The ANPE is the organisation which will tell you what jobs are available; the ASSEDIC is the organisation which will pay you unemployment benefit (should you be entitled to it) and help you with training and re-training.
You have to begin by registering with the ASSEDIC - telephone them, don't go in person or you'll spend hours twiddling your thumbs as you wait. Even ASSEDIC themselves say not to visit but to telephone. The number is 0811 01 01 XX where XX is the number of your Department (so if you live in the Gard you call 0811 01 01 30, the Herault 0811 01 01 34 and so on).
You can complete the registration process over the telephone, and you will need your French National Insurance Number, as printed on your Carte Vitale. If you don't have a French NI number you can still register but you'll automatically be refused any unemployment benefit.

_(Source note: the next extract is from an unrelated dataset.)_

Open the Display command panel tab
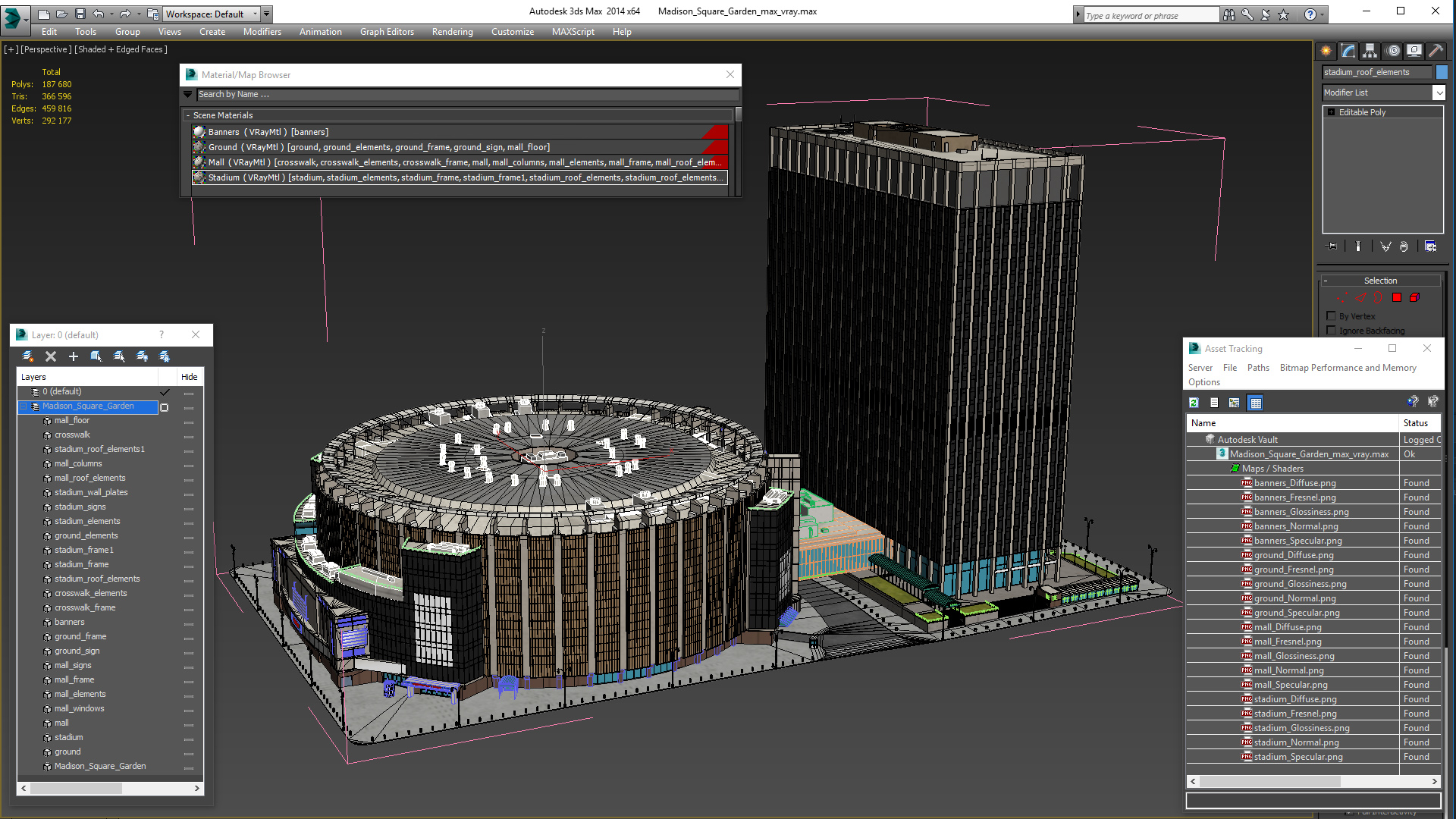Image resolution: width=1456 pixels, height=819 pixels. pyautogui.click(x=1414, y=51)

The ASSEDIC will then post you your 'Dossier', a thick bundle of papers filled with useful information, including your personal registration numbers and codes which you can use to access the ASSEDIC website, http://www.assedic.fr. You need to declare your (un)employment status with ASSEDIC every month and can even do this over the Internet - very handy if you're on holiday in the Bahamas at the time.

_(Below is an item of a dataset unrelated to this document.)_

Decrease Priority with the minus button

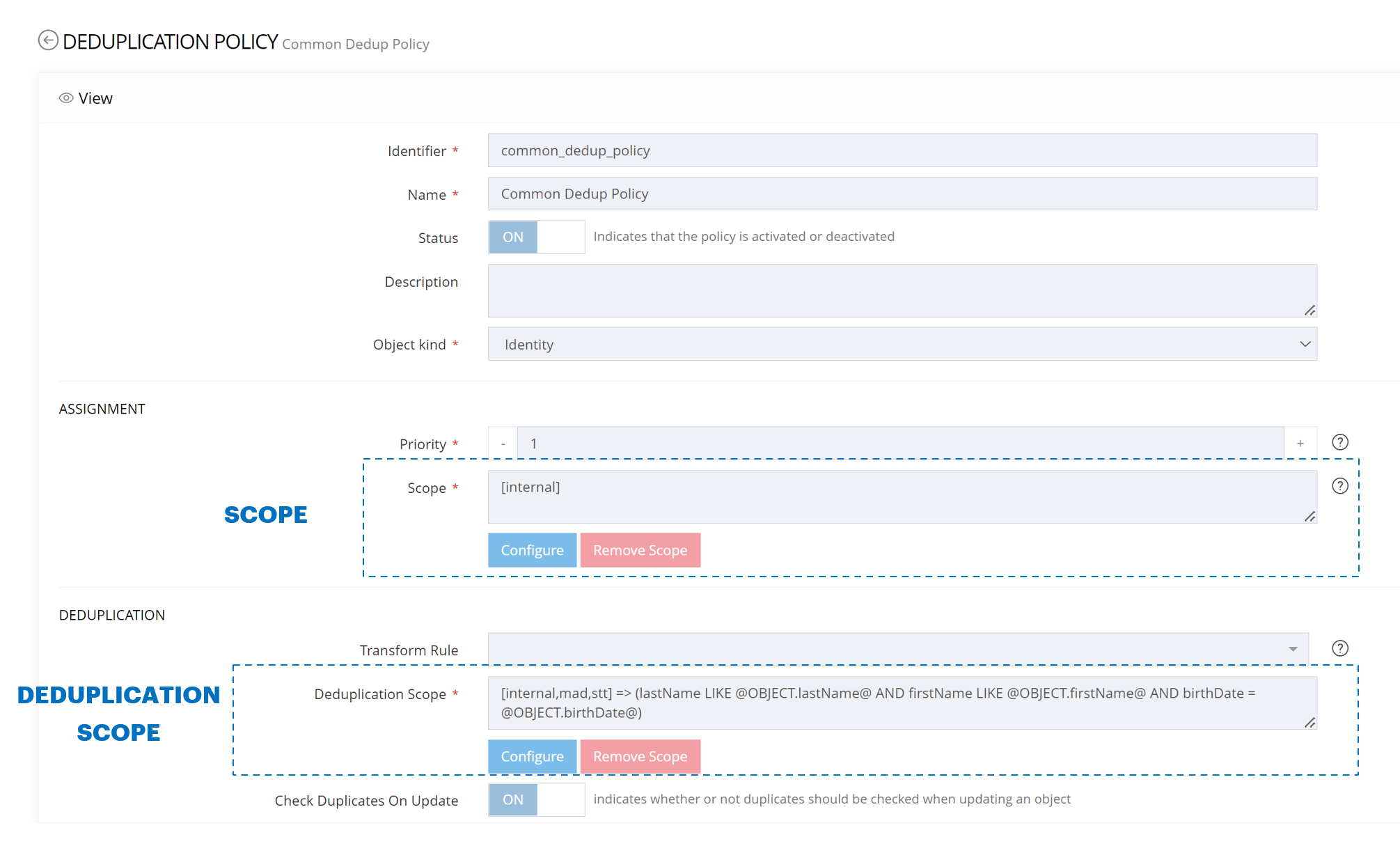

Armed with these papers you can now visit the ANPE - the number and address of your local office will be included in the papers from ASSEDIC. You must visit the ANPE at least once, to prove how serious you are in your search for work; if you're unemployed for an extended period you'll have to return for further meetings.
Don't be surprised to find that your 'local' ANPE office isn't the one nearest to where you live - mine was 50 kilometres from home, despite there being another (with the same postal code as my house) just 20 kilometres away.

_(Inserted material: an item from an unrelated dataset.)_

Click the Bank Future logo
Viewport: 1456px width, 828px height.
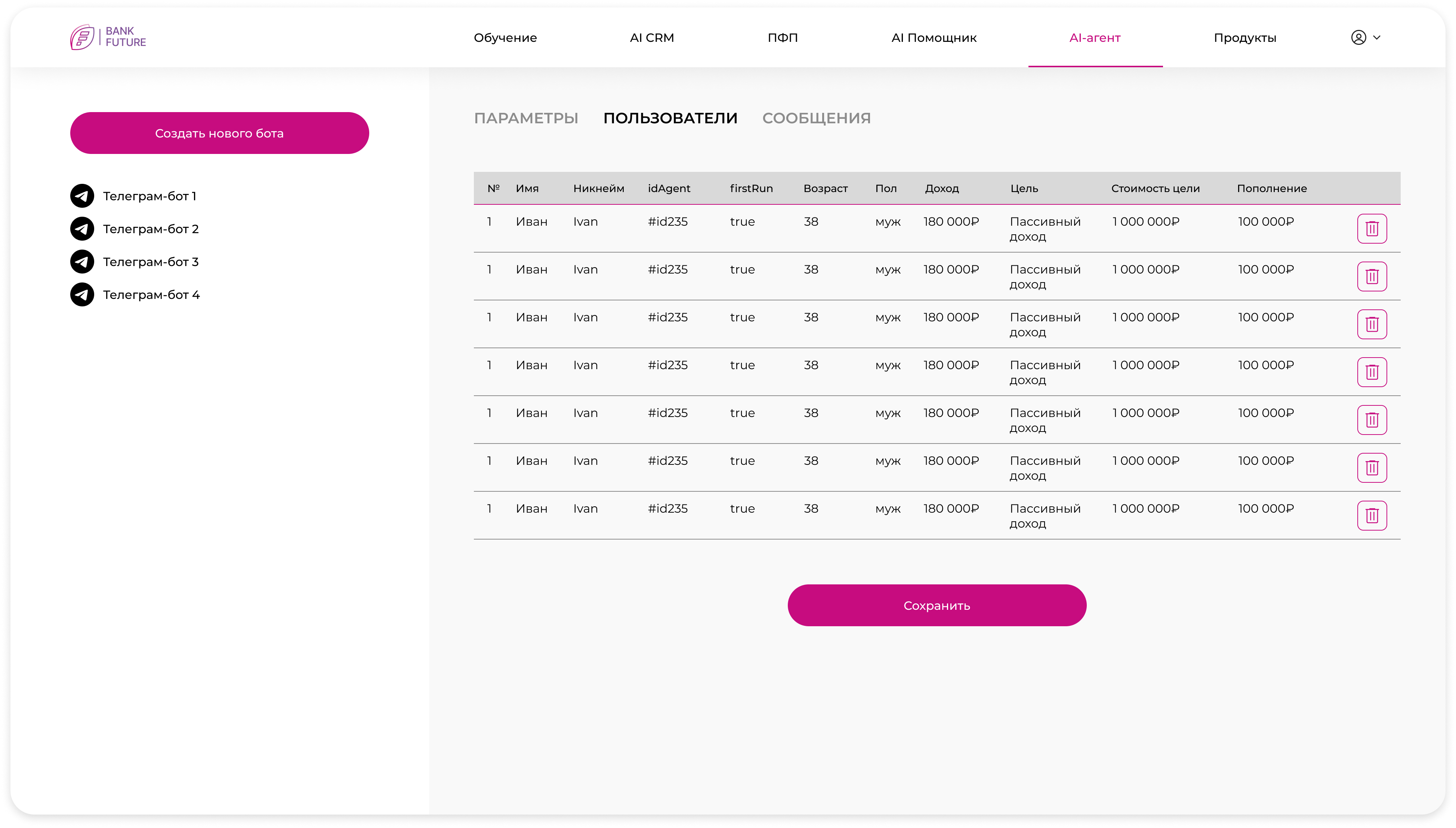point(108,37)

When you visit the ANPE they will expect you to have filled in the forms sent by the ASSEDIC, including an extended 'CV' - it requires details of your education, work experience and details of what you're looking for in the future.
The ANPE visit can actually be very useful; being forced to produce a CV in French and discuss your needs with a real French person can be very motivating, as well as making you really think about what you want to do.
The ANPE will also be able to point you towards many training and re-training schemes on offer, either nationally or in your region. After all this, you will be able to access the ANPE website, http://www.anpe.fr where you can register and search for jobs by type and area. Anyone can use this facility, although some require you to contact the ANPE office for details and they'll only pass on contact information to registered job seekers.
But, if you're thinking of jumping ship, the ANPE website could give you a useful insight into what's available in your region and/or speciality. Do note, many job adverts will specify that you need specific qualifications to be e.g. a Chef or a Florist, and many people won't recognise 'foreign' qualifications - even if European Union law requires them to do so. Job contracts come in several different varieties; CDIs and CDDs for Contrats de Duree Indetermine (non time-limited contracts) and Contrats de Duree Determine (fixed-term contracts) and then a variety of apprenticeship, solidarity and other contracts - for which there will be specific age and/or other conditions, including the period of unemployment necessary to qualify.
Once you have a job, there's one final hurdle to overcome - your official medical test. You will be summoned for this shortly after your new status has been signalled by your employer, and will be called to see an official doctor. The medical exam is fairly standard and routine - do you smoke, how much do you weigh, can you touch your toes? What may be more difficult for some people is the sight test, which is increasingly being computerised in many departments. You sit with your forehead pressed against the plastic surround of a computer screen looking at lines from an optician's chart while a voice asks you to press a button if you can see a certain letter or number. This may be difficult for those without a good mastery of the French language since the questions come thick and fast, and if you hesitate the machine assumes you can't see the character concerned - even if your eyesight is fine.